# What you will do
Each line of the data below that holds the word "agent" is to be reported in full.

[Stored data entries]
§ §

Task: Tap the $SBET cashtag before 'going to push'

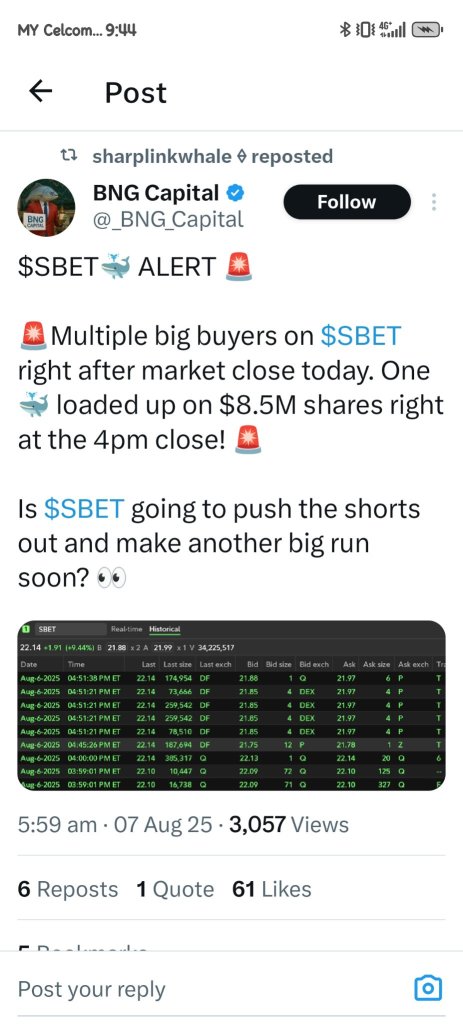Action: pyautogui.click(x=84, y=509)
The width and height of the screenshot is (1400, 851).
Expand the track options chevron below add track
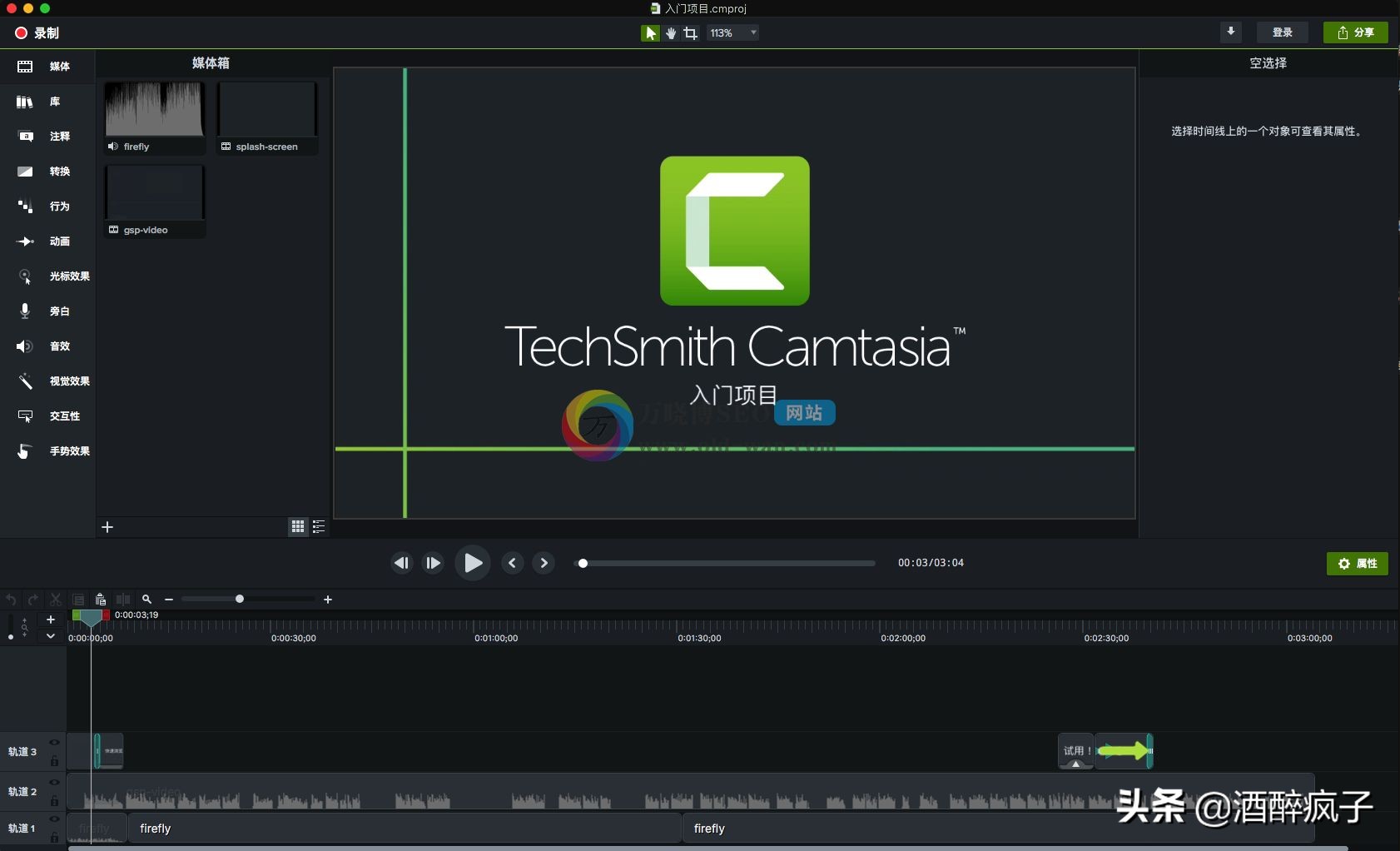[51, 636]
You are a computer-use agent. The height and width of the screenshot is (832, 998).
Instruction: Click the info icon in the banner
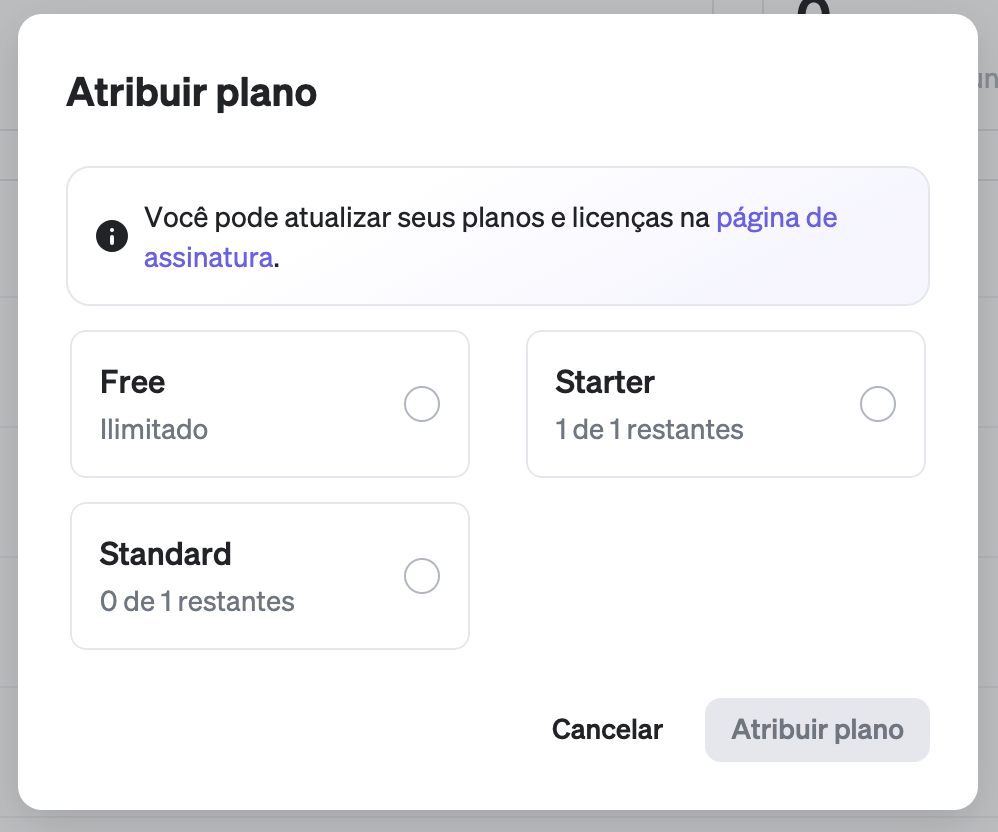coord(112,236)
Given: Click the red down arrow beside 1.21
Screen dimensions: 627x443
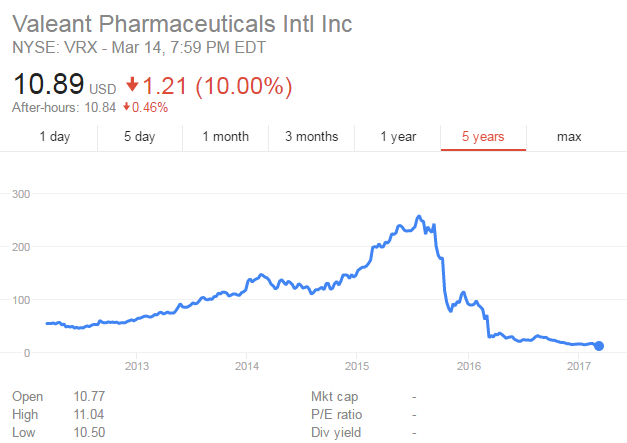Looking at the screenshot, I should [x=132, y=85].
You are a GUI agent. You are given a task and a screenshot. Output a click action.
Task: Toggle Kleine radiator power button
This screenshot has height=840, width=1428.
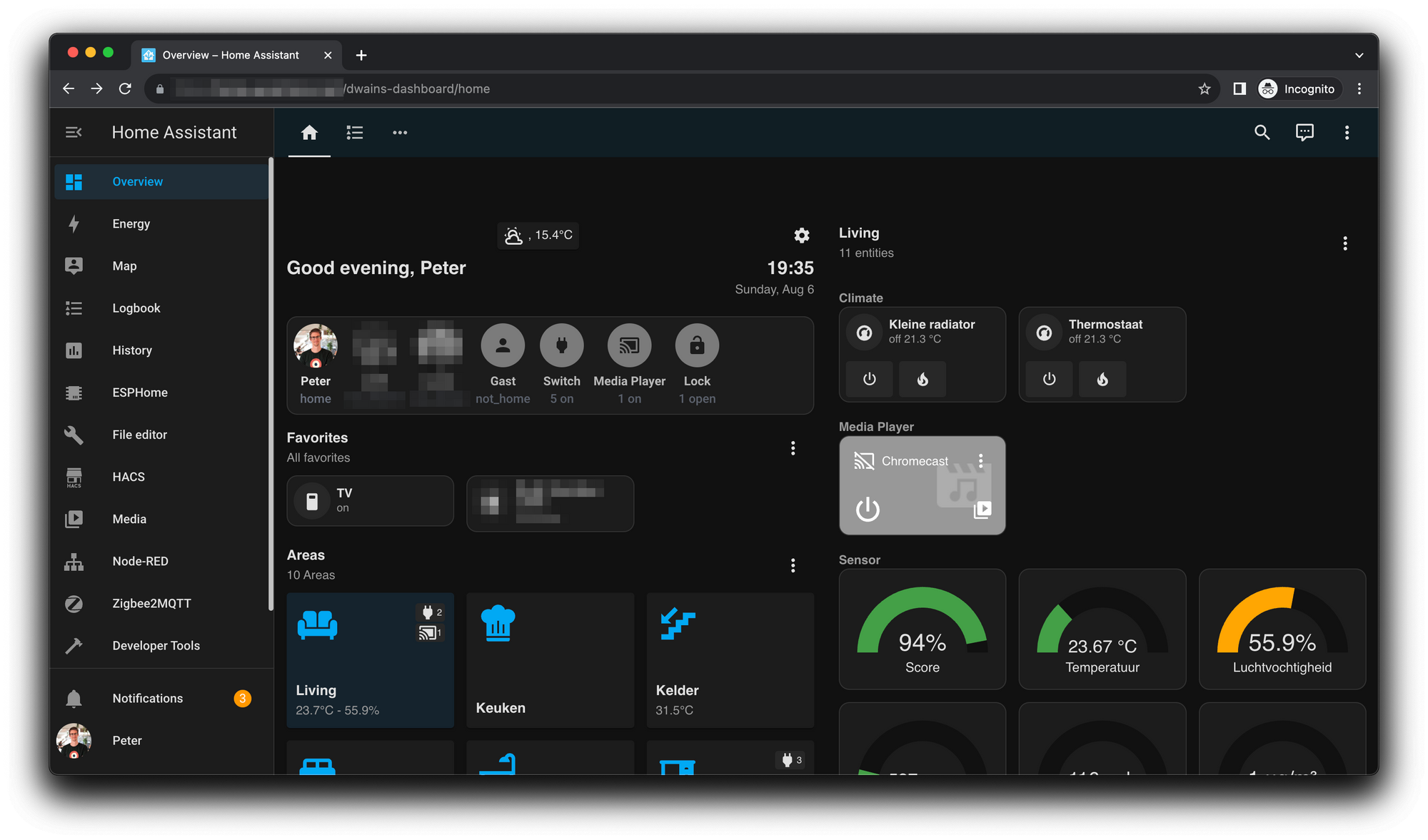click(x=868, y=378)
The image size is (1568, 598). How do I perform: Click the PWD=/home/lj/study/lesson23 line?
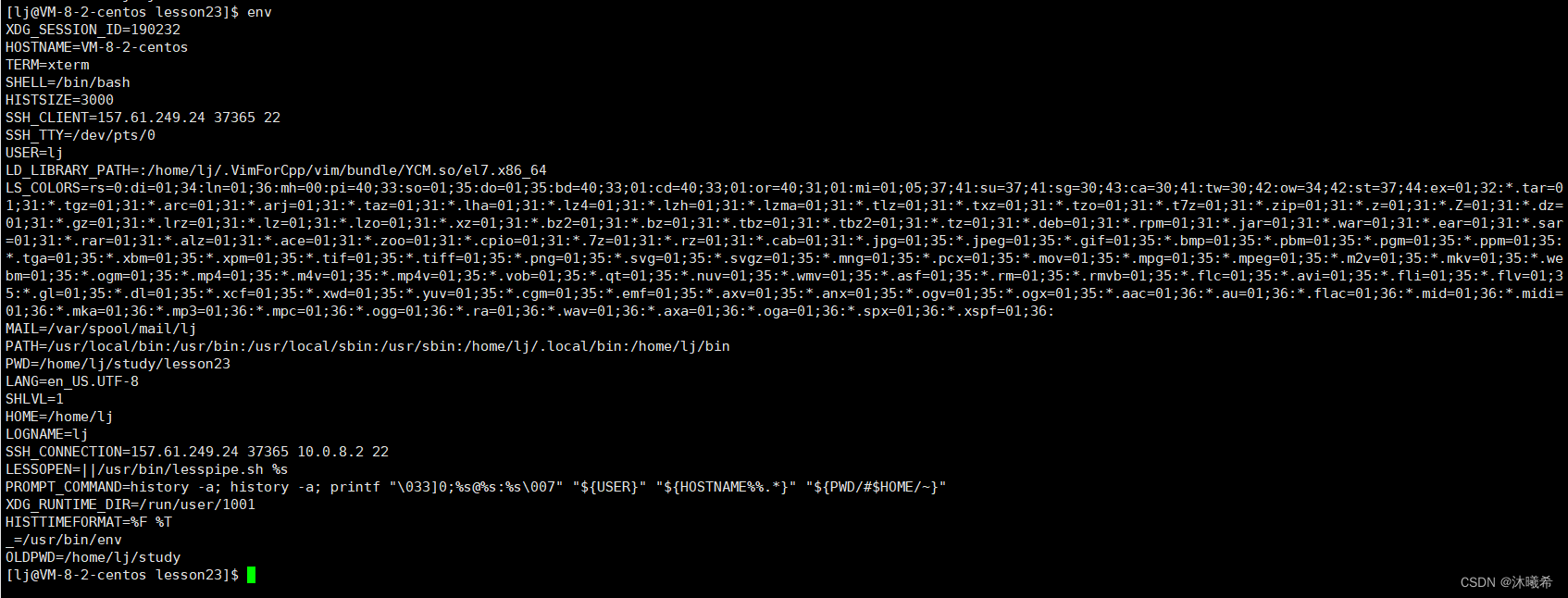(118, 364)
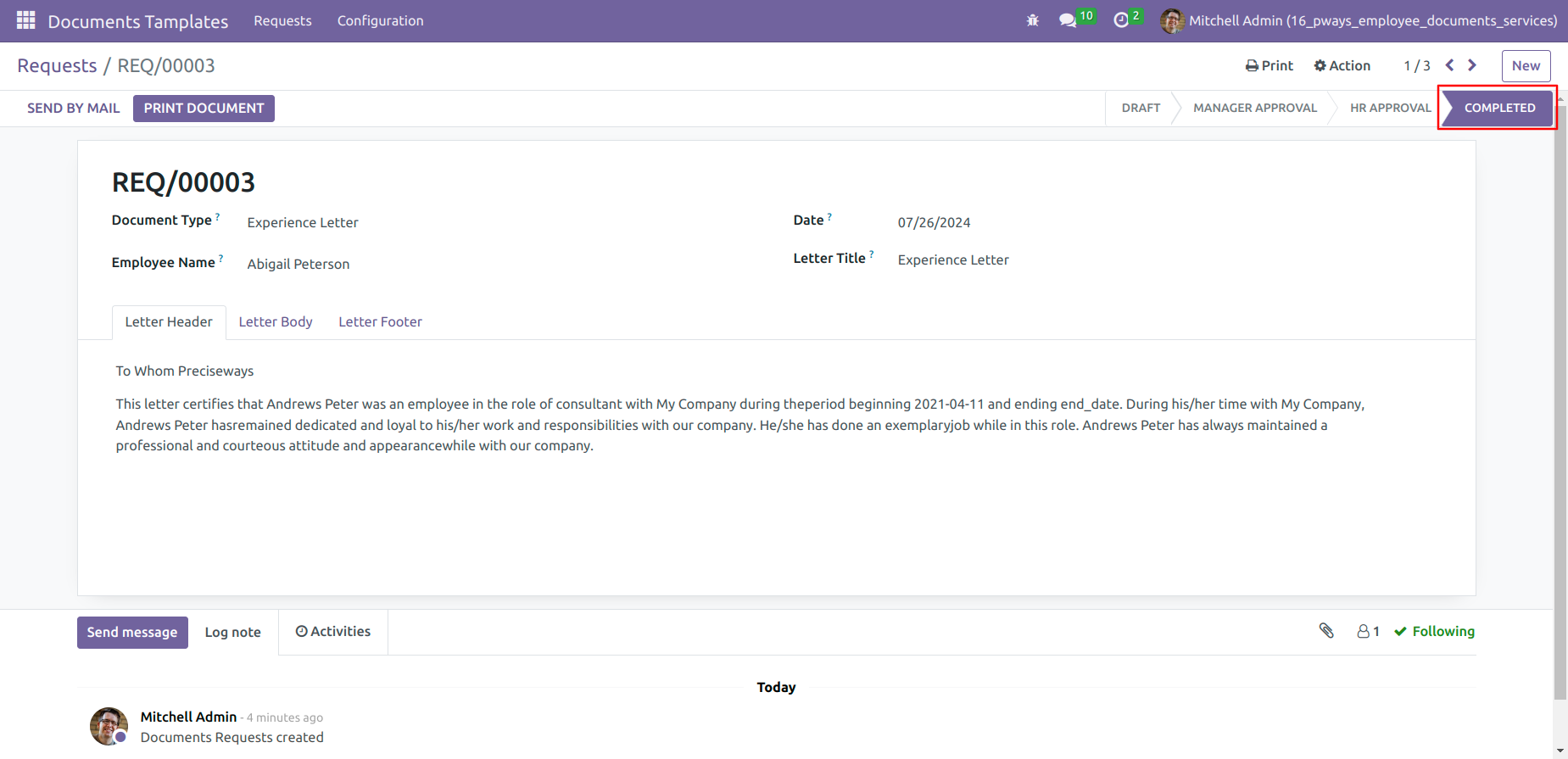Click SEND BY MAIL button
This screenshot has height=759, width=1568.
[74, 109]
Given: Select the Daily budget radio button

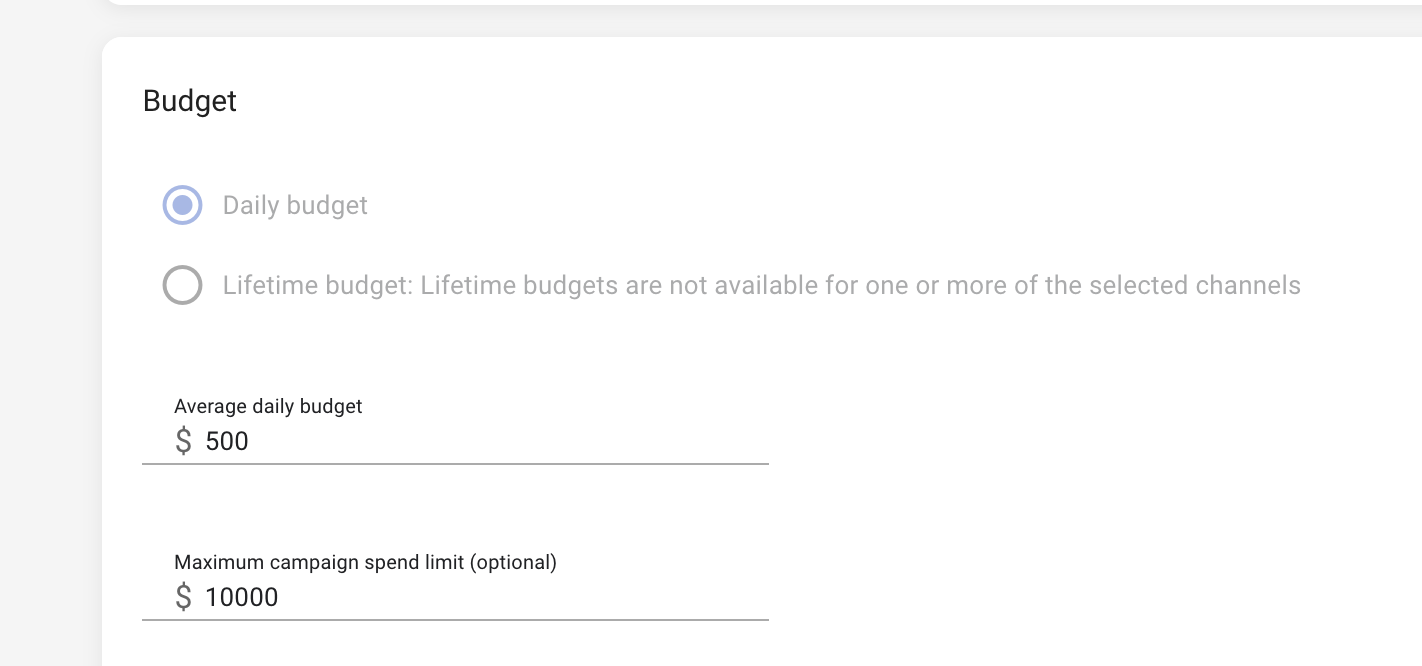Looking at the screenshot, I should 182,205.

§ §

# Exercise solution
You are a computer-use agent. The height and width of the screenshot is (832, 998).
You are a GUI agent. You are given a task and a screenshot. Output a click action.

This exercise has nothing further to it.